In the credit card arena, 15% of issuers on our Internet Credit Card Scorecard allow customers to set recurring payments to their credit cards online from an external checking account. (To see Credit Card Scorecard, visit: https://www.gomez.com/scorecards/index.asp?topcat_id=73§ion=scorecard_main)
With automated payments, the customer has less need to visit the site. Site visitations and time spent on the site may both decline as a result, and yet the customer will be tied tighter into their accounts.
Outreach. Picture a customer checking back day after day to see if a check they wrote or deposited has hit their account. Now picture the same customer receiving an e-mail alert when the check has cleared. This scenario, often cited as a motivation for alerts, has implications for the number of visits and length of visits customers make to a bank or card issuer's Web site. In fact, many leading card issuers are leaders in alerts.
Usability. Pre-filled applications, single sign-on and other steps that reduce the need for entry of logins, passwords or personal information can all contribute to shorter visits by customers. They can also contribute to fewer visits, with pre-filled applications allowing customers to complete applications in one sitting and single sign-on encouraging customers to take care of both banking and other tasks in one sitting. Ultimately, any time a bank creates a clear path for the customer to complete a task, the customer is likely to waste less time and more likely to finish the task.
The change in thinking we argue for here is not simply that site traffic is not the most direct way to measure the success of Internet delivery strategies.

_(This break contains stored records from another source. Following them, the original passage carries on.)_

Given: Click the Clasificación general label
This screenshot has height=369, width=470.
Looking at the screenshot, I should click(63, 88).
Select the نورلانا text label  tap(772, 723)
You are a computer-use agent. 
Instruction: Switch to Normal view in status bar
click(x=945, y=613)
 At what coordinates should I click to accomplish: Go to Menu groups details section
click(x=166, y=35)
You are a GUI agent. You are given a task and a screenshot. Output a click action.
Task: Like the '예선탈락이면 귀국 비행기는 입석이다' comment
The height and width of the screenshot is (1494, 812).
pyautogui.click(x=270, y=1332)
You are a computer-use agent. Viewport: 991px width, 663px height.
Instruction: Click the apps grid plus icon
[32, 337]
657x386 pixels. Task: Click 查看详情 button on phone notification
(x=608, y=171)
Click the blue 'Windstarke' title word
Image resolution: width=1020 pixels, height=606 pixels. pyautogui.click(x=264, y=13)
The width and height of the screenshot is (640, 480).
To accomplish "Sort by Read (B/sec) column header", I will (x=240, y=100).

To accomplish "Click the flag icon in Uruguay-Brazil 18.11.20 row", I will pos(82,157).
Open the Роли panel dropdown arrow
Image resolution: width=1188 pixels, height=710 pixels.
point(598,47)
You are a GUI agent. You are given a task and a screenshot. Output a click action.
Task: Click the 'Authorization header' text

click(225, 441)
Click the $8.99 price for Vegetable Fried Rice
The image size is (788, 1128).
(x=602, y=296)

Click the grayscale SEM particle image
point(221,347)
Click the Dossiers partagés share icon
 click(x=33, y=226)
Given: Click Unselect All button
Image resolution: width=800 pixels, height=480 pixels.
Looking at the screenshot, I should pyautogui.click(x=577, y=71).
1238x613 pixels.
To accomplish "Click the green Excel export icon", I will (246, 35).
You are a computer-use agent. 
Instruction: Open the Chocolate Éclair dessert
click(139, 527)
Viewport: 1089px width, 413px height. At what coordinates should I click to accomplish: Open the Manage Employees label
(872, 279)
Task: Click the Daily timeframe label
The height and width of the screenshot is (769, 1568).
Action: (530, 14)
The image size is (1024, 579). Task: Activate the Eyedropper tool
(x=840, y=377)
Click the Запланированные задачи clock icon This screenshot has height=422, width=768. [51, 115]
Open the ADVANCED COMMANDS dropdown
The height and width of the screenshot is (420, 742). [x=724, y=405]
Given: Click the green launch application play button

The change is: If banks adopt a rigorous approach to serving the customer in the best way then there may be in fact no correlation or even negative correlation between the time customers spend online with the bank and the value they and ultimately the bank gain from the bank's Internet delivery of services.
Chris Musto is vice president of research at Gomez, Inc., an Internet quality measurement market research and advisory services firm in Waltham, MA. Please send any comments or feedback to [email protected]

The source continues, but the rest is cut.